The judge presiding over Zacarias Moussaoui's sentencing told trial lawyers that she believed Moussaoui lied on the witness stand when he claimed to know advance details of the Sept. 11 plot, according to recently unsealed transcripts.
"I still think that Moussaoui was not accurate in a lot of what he said about how much he knew about what was going to happen with which particular buildings and when," US District Judge Leonie Brinkema said during a closed hearing on April 21 outside the jury's presence. Transcripts of the hearing were released on Tuesday.
Moussaoui's bombshell testimony on March 27, in which he took the stand against the advice of his court-appointed lawyers and claimed a direct role in the Sept. 11 plot after years of denial, revived a moribund prosecution case. Defense attorneys have long argued that Moussaoui lied on the stand either to inflate his role in history or antagonize the jury into making him a martyr through execution.
Specifically, Moussaoui claimed that he and would-be shoe bomber Richard Reid were to have flown a fifth plane on Sept. 11 into the White House, and that he also knew the World Trade Center towers were targeted.
Brinkema made her comment during a debate over jury instructions. She defended a technical ruling in favor of the defense as a way of "evening the playing field" in response to her concerns about Moussaoui's testimony.
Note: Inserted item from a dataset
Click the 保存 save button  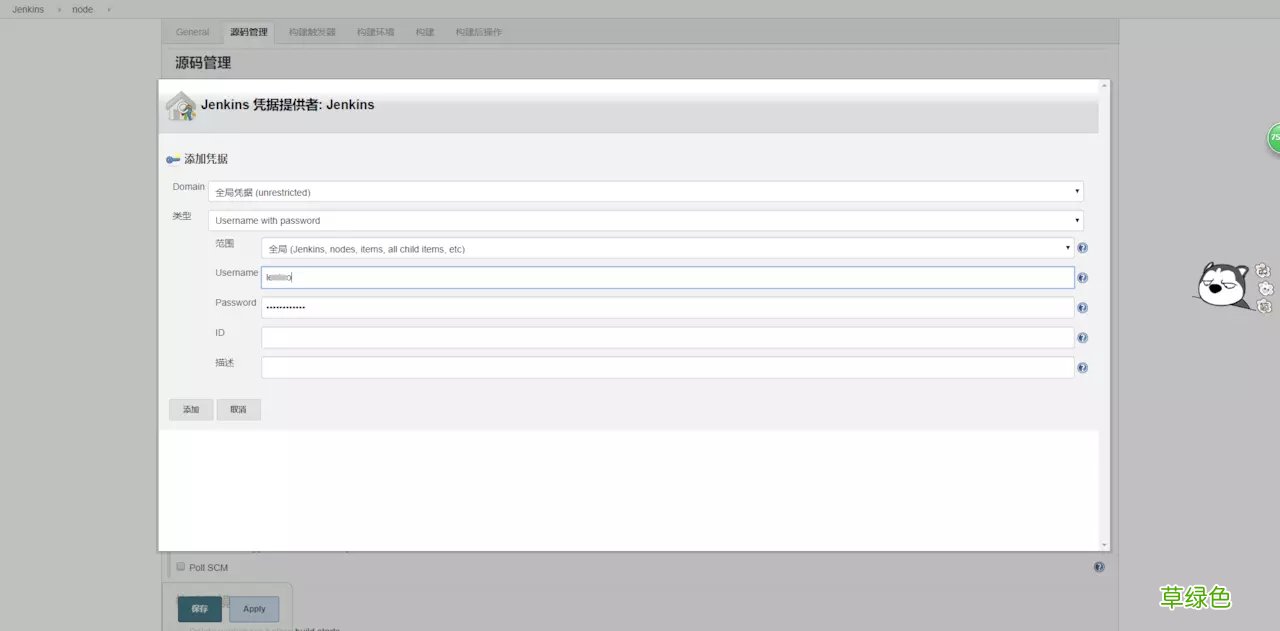pos(198,608)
Even though jurors have no way of knowing about Brinkema's editorial comment, presuming they obey rules against following news coverage, prosecutor David Novak objected to her remark.
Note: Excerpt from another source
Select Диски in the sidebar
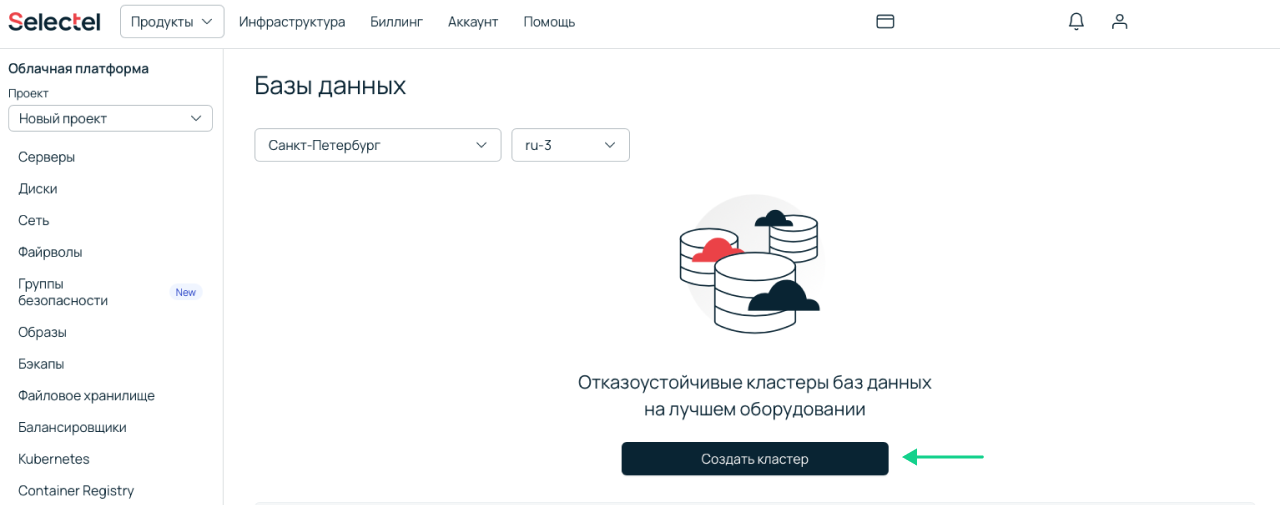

"With all due respect, that's the jury's decision to decide whether they found him to be credible or not," Novak told Brinkema.
A separate transcript released on Tuesday revealed that defense attorneys tried unsuccessfully to remove a juror from the panel after she expressed fears that the media would harass her after the trial concludes.
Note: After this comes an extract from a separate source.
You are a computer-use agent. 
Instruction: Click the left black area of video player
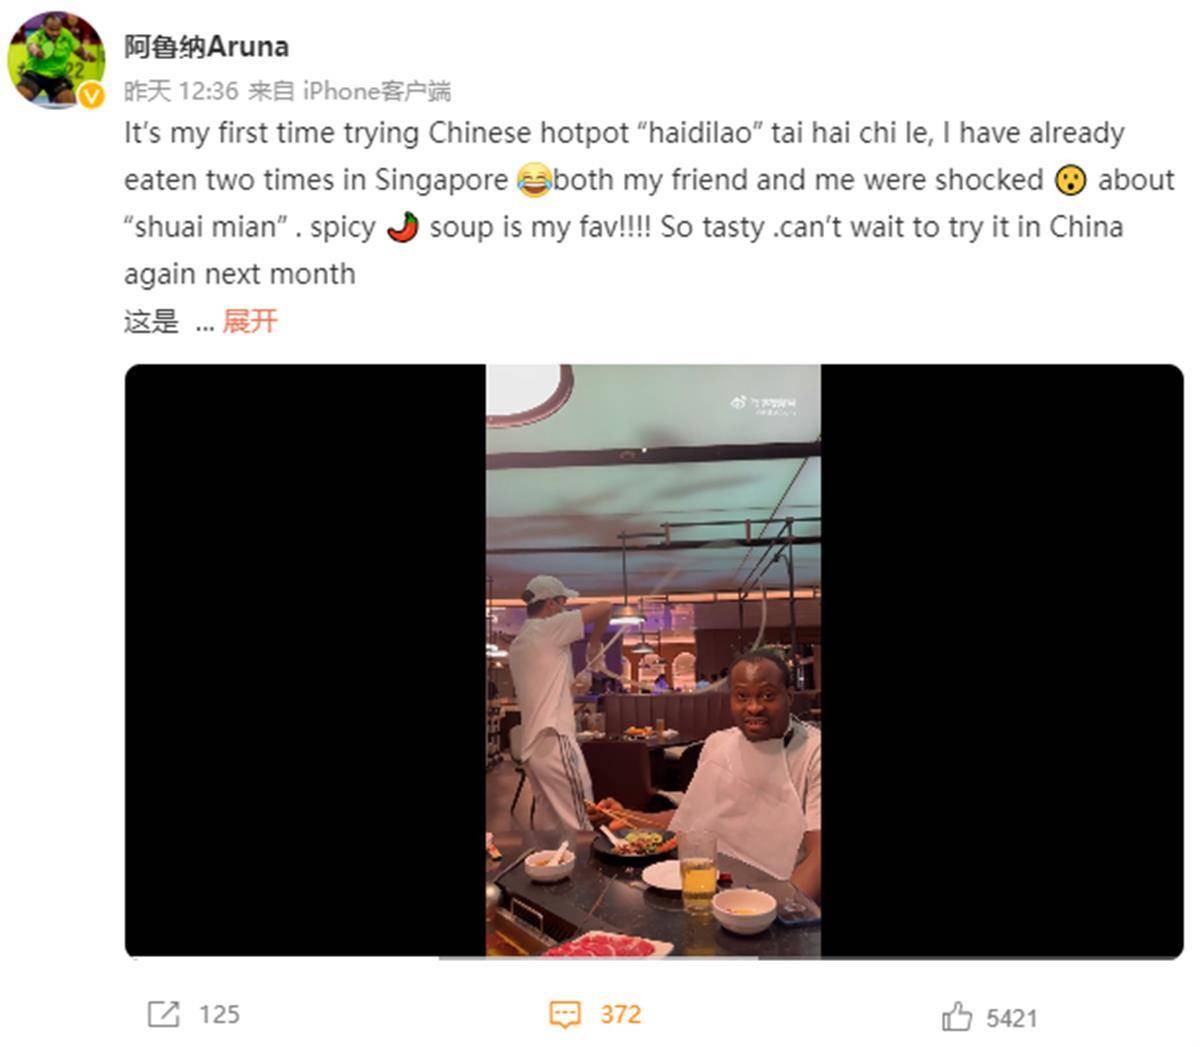305,660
The unidentified female juror said that a coworker had deduced she was on the panel even though the jury is anonymous. She also said during the April 17 hearing that she fears losing her privacy negative public reaction to the verdict.
Defense lawyers said she should be replaced because her fears might influence her decision, but Brinkema kept the juror on the panel after she said her concerns would not affect her decision.
The jury headed into a seventh day of deliberations yesterday without reaching a verdict on whether to sentence Moussaoui to death or life in prison.
The nine men and three women have so far deliberated more than 35 hours. The jury does not plan to deliberate this afternoon and tomorrow so that one juror can attend his parents' 50th wedding anniversary and another can attend a school ceremony for his daughter.